++++ PROVIDED PASSAGE ++++

Doomsday +1 #6 cover
Cover by John Byrne

Doomsday +1 #6
Published and © by Charlton, May 1976

Title: “All the Beautiful People”
Synopsis: The Doomsday +1 team ventures to what appears to be an other-dimensional paradise – but a dystopian underbelly lurks.

Writer: Joe Gill
Artist: Doug Bevan and John Byrne (as Byrne Robotics)

Review: All good things must come to an end … and, apparently, mediocre things do, too. While Doomsday +1 started with great promise (see reviews), this series fizzled toward the end of its initial six-issue run. Joe Gill’s story crosses the line from moral ambiguity to downright icky: The team seems resigned to live in an other-dimensional paradise despite its reliance on slavery  – but just say no to a ban on monogamy. The Byrne Robotics art is wildly inconsistent; there are flashes of the legend to come but, according to John Byrne, most of this issue was penciled by an art-college colleague.

Grade: B-

Cool factor: Despite never reaching its potential, Doomsday +1 will always have a certain cool factor to Bronze Age fans.

++++ PROVIDED MATERIAL ++++

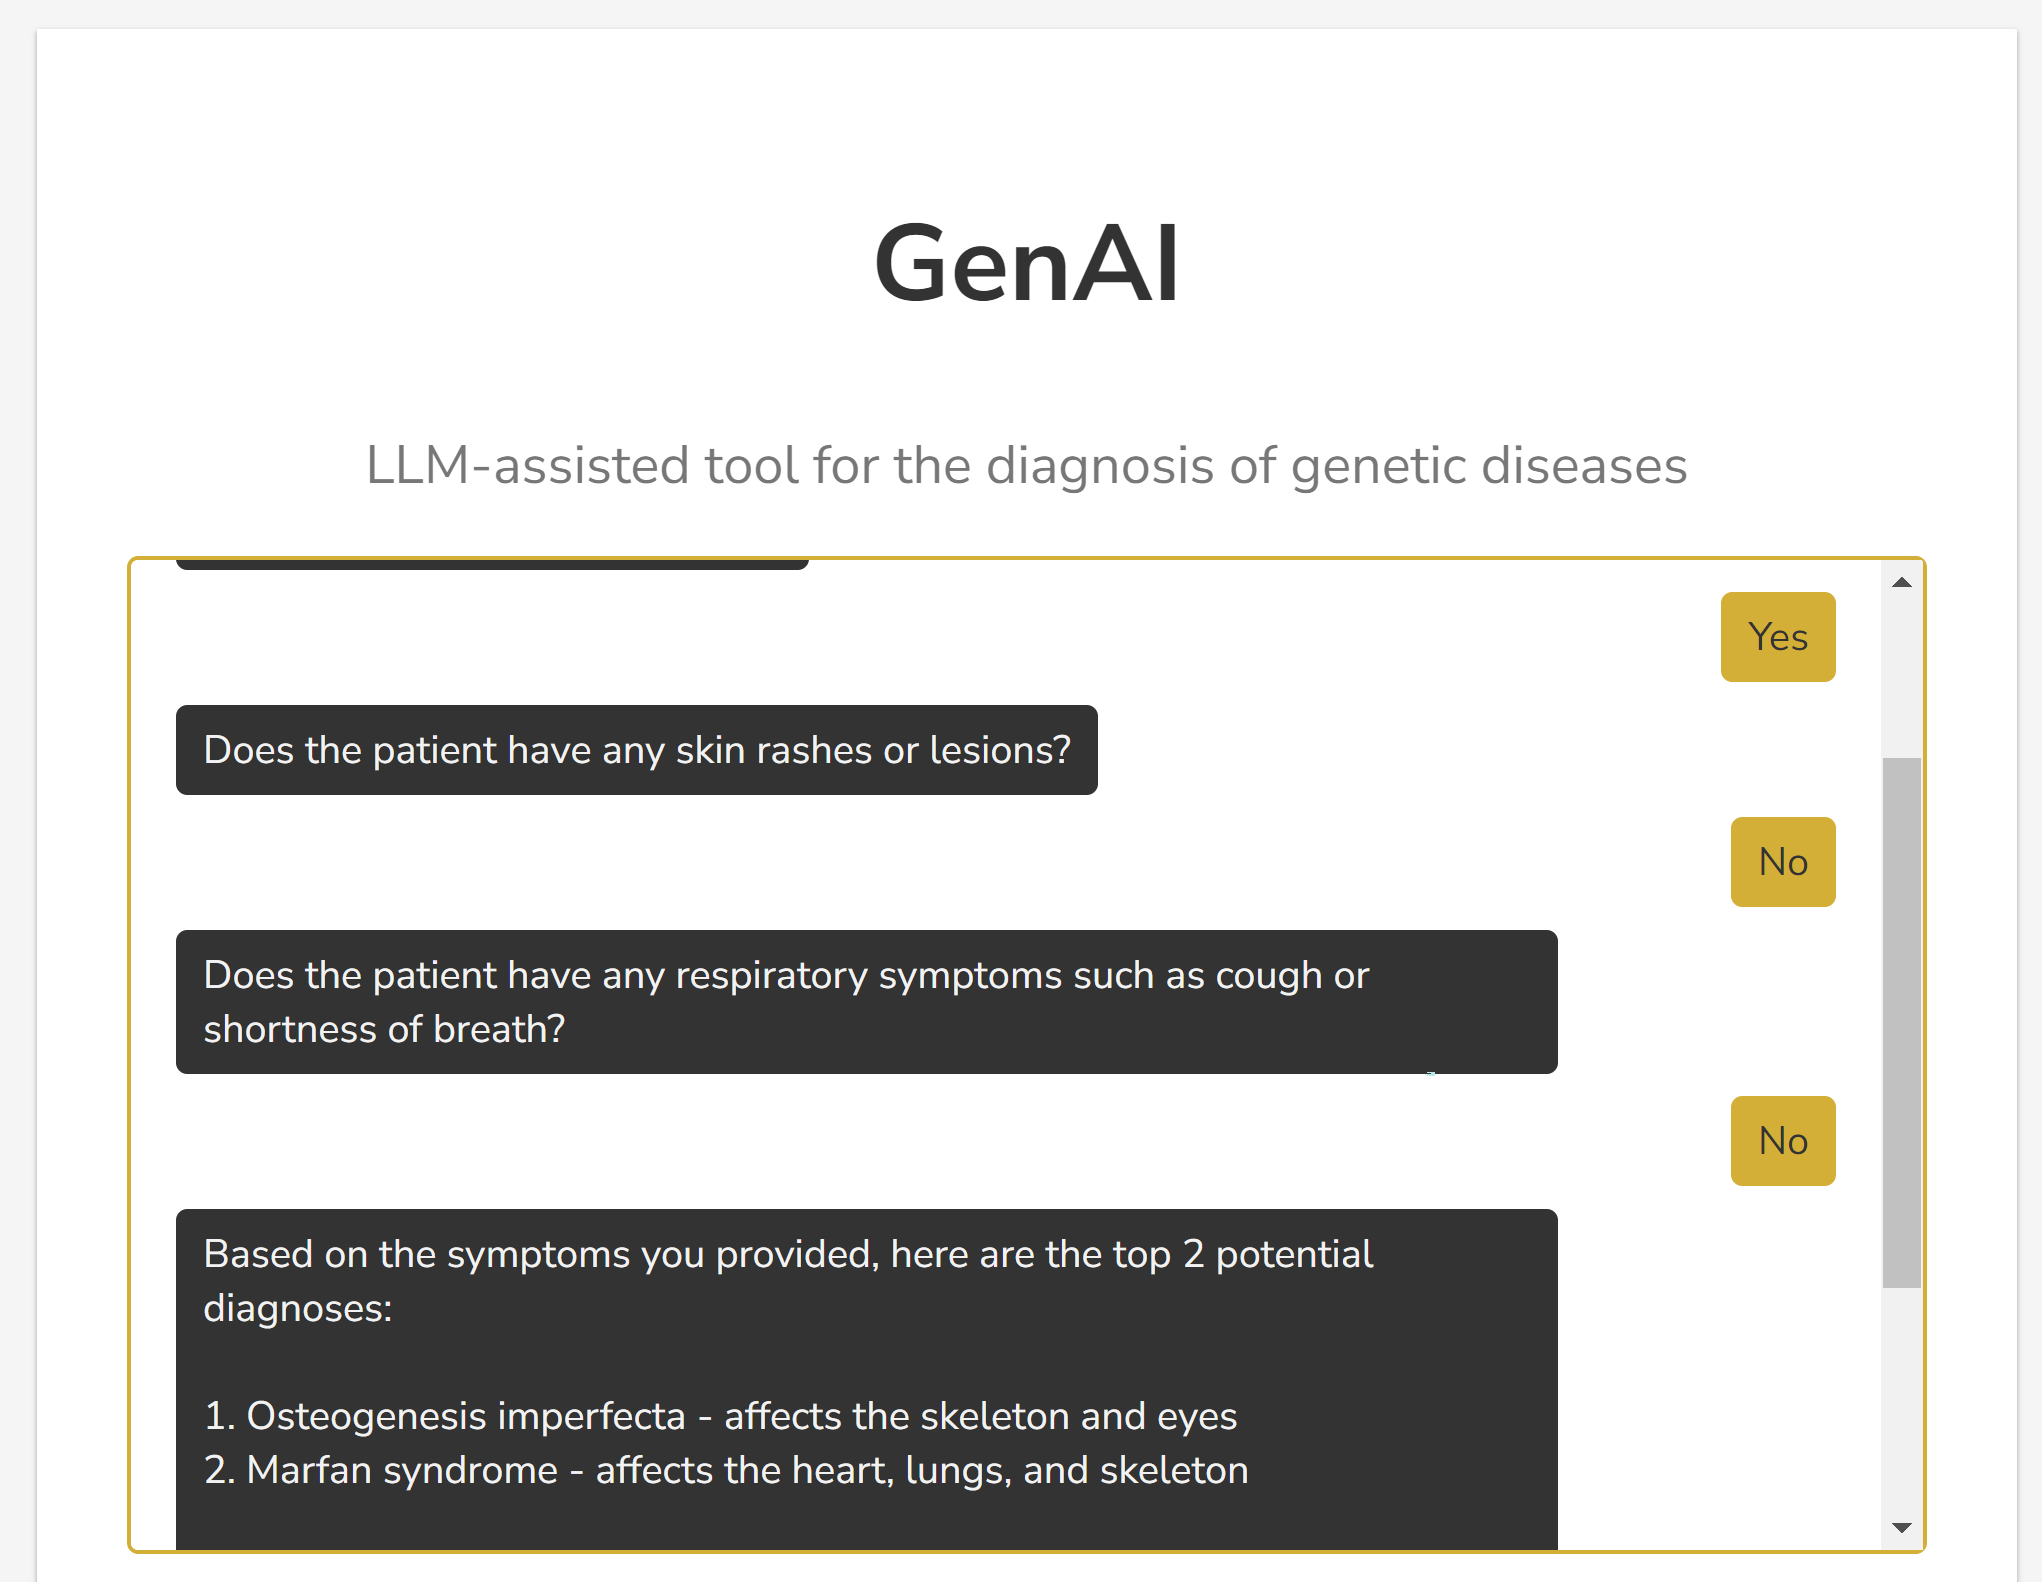Click the chat scrollbar thumb
The width and height of the screenshot is (2042, 1582).
[x=1901, y=1020]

++++

> **WRITTEN REQUEST 1**
Copy out the Doomsday +1 review verbatim, everything from "Review: All good" down to "Bronze Age fans.".
> **WRITTEN REQUEST 2**
Translate this sentence from the Doomsday +1 review into Spanish: "The Byrne Robotics art is wildly inconsistent; there are flashes of the legend to come but, according to John Byrne, most of this issue was penciled by an art-college colleague."
> **WRITTEN REQUEST 3**
Please extend the Doomsday +1 review beyond its final line.
The material comes from a different source than the Doomsday +1 review.

> **EXERCISE OUTPUT 1**
Review: All good things must come to an end … and, apparently, mediocre things do, too. While Doomsday +1 started with great promise (see reviews), this series fizzled toward the end of its initial six-issue run. Joe Gill’s story crosses the line from moral ambiguity to downright icky: The team seems resigned to live in an other-dimensional paradise despite its reliance on slavery  – but just say no to a ban on monogamy. The Byrne Robotics art is wildly inconsistent; there are flashes of the legend to come but, according to John Byrne, most of this issue was penciled by an art-college colleague.

Grade: B-

Cool factor: Despite never reaching its potential, Doomsday +1 will always have a certain cool factor to Bronze Age fans.

> **EXERCISE OUTPUT 2**
El arte de Byrne Robotics es tremendamente irregular; hay destellos de la leyenda que estaba por venir, pero, según John Byrne, la mayor parte de este número fue dibujada a lápiz por un compañero de la escuela de arte.

> **EXERCISE OUTPUT 3**
Notable: There is also an uncredited, one-page text story titled “Another Dawn.” … This issue is reprinted, with an interior panel used as a new cover, as Doomsday +1 #12.

Character quotable: “Freedom? Freedom is illusion at best, my dear. We are none of us free!” – Jad, leader of Supreme Council of an other-dimensional Earth

Editor’s note: This review was written May 20, 2021.

2 Comments

  1. I always wondered if the altenate Earth was the Earth from Space: 1999, as it was mentioned that the planet had lost it moon so they never ventured into space. And, Charleton was publishing Space: 1999 at that time.

  2. Thanks for stoping by, Phineas.

    I hadn’t thought of that and haven’t heard any suggestions that was the case. But Byrne was working on both books so it’s certainly possible there was least a source of inspiration there.